The chapter on armed drones policy in the European Union,provides an illustration of different developments, positions and debates on armed drones in relevant European countries. While many European states are increasingly using, developing and acquiring armed drones, some of them are also – directly or indirectly – involved in or facilitating US drone operations, through data sharing, the hosting of airbases or joint targeting. The work stipulates that European governments should make sure to be as transparent as possible about their involvement and provide adequate safeguards to prevent unlawful action.

The next chapter highlightsdifferent problematic issues from an international humanitarian law (IHL) perspective which usually arise when prosecuting drone attacks as possible war crimes. For IHL to be triggered, an international or non-international armed conflict is a prerequisite that is met when tresholds are met. For non-international armed conflicts the level intensity of the violence and the level of organization of the non-state armed groups are decisive and at the same time in current internal conflicts hard to establish. It is argued that a one-sided drone strike probably will not meet the threshold of intensity for an armed conflict under IHL. But assuming that IHL applies, the next step would be to examine which IHL rules could be violated by a drone strike. Litigating drone attacks as war crimes requires in particular taking into account the basic principles of the conduct of hostilities, especially the principle of distinction, the prohibition of indiscriminate attacks, the principle of proportionality, and the principle of precautions in attack.

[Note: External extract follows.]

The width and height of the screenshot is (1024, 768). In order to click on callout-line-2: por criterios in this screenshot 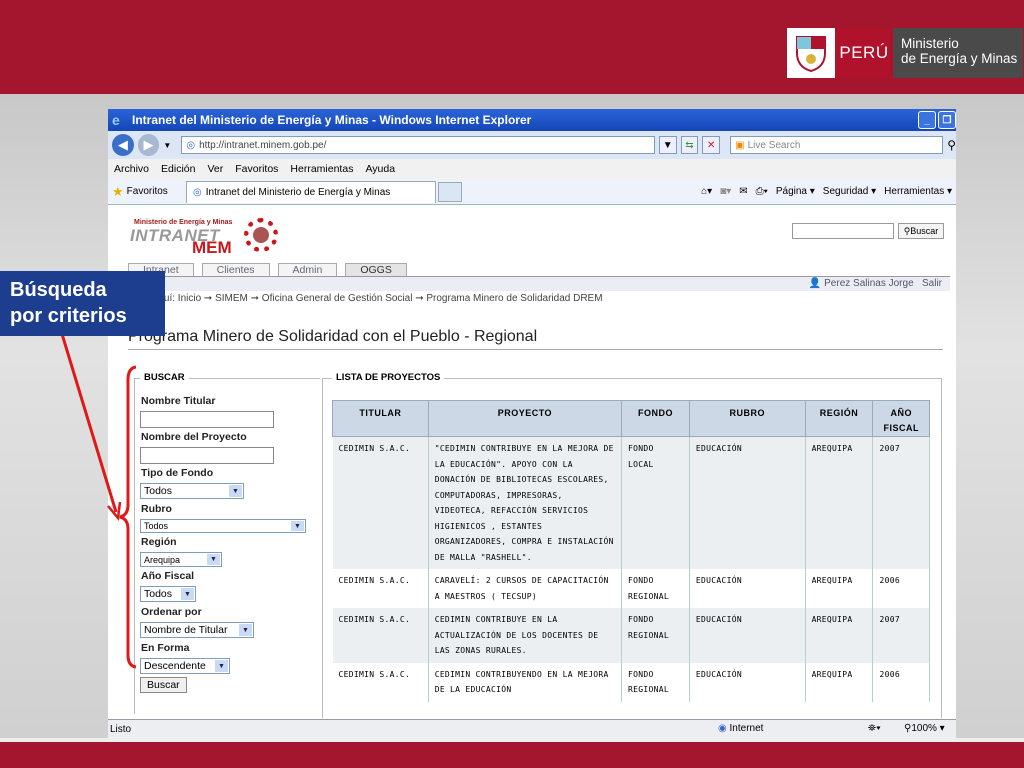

It is not per se given that a drone attack would necessarily violate said principles as everything will depend on the context of the drone strike, and how the operators ensured that they took these IHL principles into account. Furthermore, whereas the status of both the person operating the drone as well as the targeted person can be decisive for the criminal liability of the operator, in today’s conflicts the distinctive lines between combatants and civilians are increasingly blurring.

The vast number of victims of drone bombings shows that these attacks are not as accurate as often is claimed by the US government. However, when seeking redress, accountability and justice before US courts, drone victims are confronted with hurdles varying form their non-American citizenship, the covert nature of drone bombings resulting in a lack of transparency and courts unwilling to rule on issues of national security. So far, three lawsuits have been initiated before US Courts and in addition various non-profit groups and news organizations have filed lawsuits under the Freedom of Information Act seeking legal and policy memoranda, intelligence records, and other information concerning the US government’s targeted killing program. While these litigations have spurred the executive branch to make certain documents and information public and to engage in transparency initiatives outside of litigation, they have not resulted in a winning judgment, at least in two cases which are concluded. The third case, Ali Jaber v. Obama has beendismissed in appeal and is now being brought before the Supreme Court. Determined to find justice done, victims increasingly turn to European courts arguing that specific European States have a share in the unlawful drone killings. Against this background, two cases are highlighted: the case filed by the Pakistani national Noor Khan against the United Kingdom before the UK High Court of Justice, seeking a review of the UK’s intelligence sharing policy for drone strikes on the grounds that such sharing could make UK intelligence officers complicit in war crimes. In the second case, Yemenite nationals initiated litigations against the German government for failing to take appropriate measures to stop the US from using its bases on German soil for drone strikes in Yemen. The chapter concludes that, although neither of these cases have (yet) led to accountability and/or a court order to stop a state’s involvement, the victims have been given the right to be heard.